Une nouvelle offre pour sauver Bear Stearns

le 25/03/2008 L'AGEFI Quotidien / Edition de 7H

Suite de la première page

"Cette action est engagée par la Réserve fédérale avec le soutien du Trésor, pour doper la liquidité du marché et promouvoir son fonctionnement ordonné", explique la Fed de New York dans un communiqué. Si les 29 milliards de dollars d’actifs génèrent des pertes, ils seront financés par la Fed, via un prêt spécial à JPMorgan au taux de 2,5%.

Pour revenir au détail de l’offre, JPMorgan Chase propose donc à présent à 10 dollars par action environ, contre deux dollars précédemment, soit un montant total de l'ordre de 2,1 milliards de dollars contre 236 millions.

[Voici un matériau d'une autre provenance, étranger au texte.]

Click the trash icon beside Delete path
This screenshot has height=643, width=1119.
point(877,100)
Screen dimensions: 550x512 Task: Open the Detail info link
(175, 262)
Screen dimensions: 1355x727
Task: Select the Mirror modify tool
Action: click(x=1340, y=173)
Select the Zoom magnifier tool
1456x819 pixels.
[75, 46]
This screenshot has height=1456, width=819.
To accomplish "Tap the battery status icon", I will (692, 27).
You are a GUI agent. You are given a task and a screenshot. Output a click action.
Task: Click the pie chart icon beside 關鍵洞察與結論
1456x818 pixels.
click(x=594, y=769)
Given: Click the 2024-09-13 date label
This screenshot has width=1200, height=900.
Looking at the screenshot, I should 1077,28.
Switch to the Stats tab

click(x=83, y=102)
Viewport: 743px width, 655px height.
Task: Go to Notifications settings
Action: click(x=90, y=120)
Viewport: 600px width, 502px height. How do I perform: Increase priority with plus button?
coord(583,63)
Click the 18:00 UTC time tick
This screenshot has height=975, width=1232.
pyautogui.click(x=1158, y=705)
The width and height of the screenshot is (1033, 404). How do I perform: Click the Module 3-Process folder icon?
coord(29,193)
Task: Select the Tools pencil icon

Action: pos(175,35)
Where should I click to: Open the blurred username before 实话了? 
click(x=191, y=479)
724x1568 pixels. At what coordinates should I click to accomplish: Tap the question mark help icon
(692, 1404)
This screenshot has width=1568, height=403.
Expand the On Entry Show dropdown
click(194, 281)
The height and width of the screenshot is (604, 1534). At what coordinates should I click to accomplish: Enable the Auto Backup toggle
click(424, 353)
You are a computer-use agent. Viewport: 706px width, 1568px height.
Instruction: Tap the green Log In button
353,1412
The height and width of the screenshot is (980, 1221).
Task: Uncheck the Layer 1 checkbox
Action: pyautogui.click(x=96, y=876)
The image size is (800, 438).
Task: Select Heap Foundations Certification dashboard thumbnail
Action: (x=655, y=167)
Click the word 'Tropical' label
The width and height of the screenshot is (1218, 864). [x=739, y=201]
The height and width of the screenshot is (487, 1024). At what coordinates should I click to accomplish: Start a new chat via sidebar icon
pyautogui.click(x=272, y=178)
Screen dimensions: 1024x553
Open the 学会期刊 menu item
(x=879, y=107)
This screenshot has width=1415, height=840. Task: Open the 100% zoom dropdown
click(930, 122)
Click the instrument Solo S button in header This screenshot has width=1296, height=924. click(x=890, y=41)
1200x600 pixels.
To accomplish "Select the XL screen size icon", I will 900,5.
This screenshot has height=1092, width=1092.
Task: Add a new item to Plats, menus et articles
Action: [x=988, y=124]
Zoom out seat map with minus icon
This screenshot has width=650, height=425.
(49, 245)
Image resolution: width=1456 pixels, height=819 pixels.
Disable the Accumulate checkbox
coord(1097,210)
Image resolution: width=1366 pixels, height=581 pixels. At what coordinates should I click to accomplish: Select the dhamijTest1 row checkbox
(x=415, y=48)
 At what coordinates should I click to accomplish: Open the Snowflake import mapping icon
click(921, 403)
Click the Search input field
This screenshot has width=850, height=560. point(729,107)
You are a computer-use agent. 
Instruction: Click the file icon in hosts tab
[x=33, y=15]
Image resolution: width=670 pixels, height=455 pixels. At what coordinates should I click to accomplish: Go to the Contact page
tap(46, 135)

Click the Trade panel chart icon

Suivant les modalités révisées, chaque action ordinaire Bear Stearns sera échangée contre 0,21753 action ordinaire JPMorgan. Le précédent ratio était d'une pour 0,05473.

En outre, JPMorgan va racheter 95 millions d'actions nouvelles Bear Stearns, représentant 39,5% environ du capital en circulation de la banque d'investissement, transaction qui a la bénédiction du conseil d'administration de Bear Stearns.

JPMorgan compte avoir bouclé l'achat d'actions nouvelles d'ici au 8 avril et précise qu'elle met en réserve six milliards de dollars pour couvrir les frais de licenciement, frais judiriques et autres charges liées à la transaction.

Selon les termes de l'accord initial conclu le 16 mars, JPMorgan s'était engagée à racheter les titres de Bear Stearns au prix de deux dollars l'action, qualifié par beaucoup de rachat "au rabais" de l'une des plus anciennes institutions financières de Wall Street, touchée en plein coeur par la crise du crédit immobilier à risque.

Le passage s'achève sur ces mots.